The United States government has unveiled a groundbreaking framework for managing Venezuela’s oil revenue under stringent American oversight. Secretary of State Marco Rubio disclosed before the Senate Foreign Relations Committee that previously sanctioned Venezuelan oil would now be permitted for international sale, with all proceeds channeled into a specially designed account subject to U.S. Treasury supervision.
This financial mechanism, initially established in Qatar to circumvent legal complications with American creditors, will serve as the central repository for Venezuela’s oil earnings. Rubio emphasized that the arrangement represents an interim measure to prevent complete economic collapse during Venezuela’s political transition. The funds will be exclusively allocated for essential public services including healthcare, law enforcement, and critical infrastructure maintenance.
The development follows the recent capture of former President Nicolás Maduro, whose administration allegedly diverted oil profits to benefit corrupt officials and privileged international partners like China through discounted arrangements. Under the new system, Venezuela’s interim leadership will receive specific instructions on permissible expenditures, with regular audits conducted to ensure compliance.

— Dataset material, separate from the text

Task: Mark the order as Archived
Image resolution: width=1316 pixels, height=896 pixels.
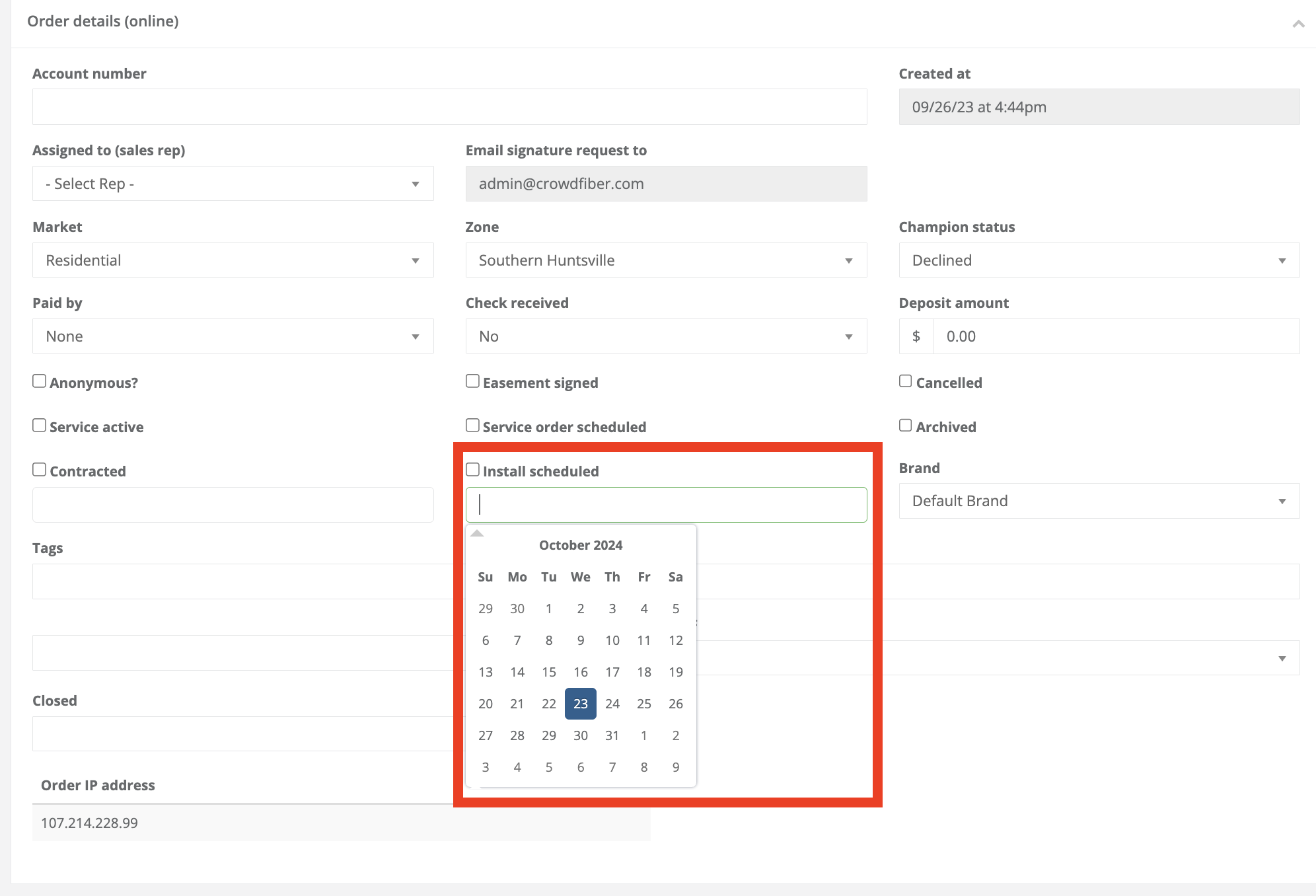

Democratic lawmakers, including Senator Chris Murphy of Connecticut, expressed serious concerns about the potential for favoritism toward oil companies with Trump administration connections. Murphy characterized the arrangement as effectively seizing a sovereign nation’s resources ‘at gunpoint’ while determining financial allocations for 30 million citizens.
Despite these concerns, the State Department maintains that the mechanism provides necessary stability during Venezuela’s recovery period. Approximately $3 billion in anticipated oil revenue is expected to flow through the oversight account, which functions as Venezuelan property with U.S. sanctions acting as a blocking mechanism against misuse.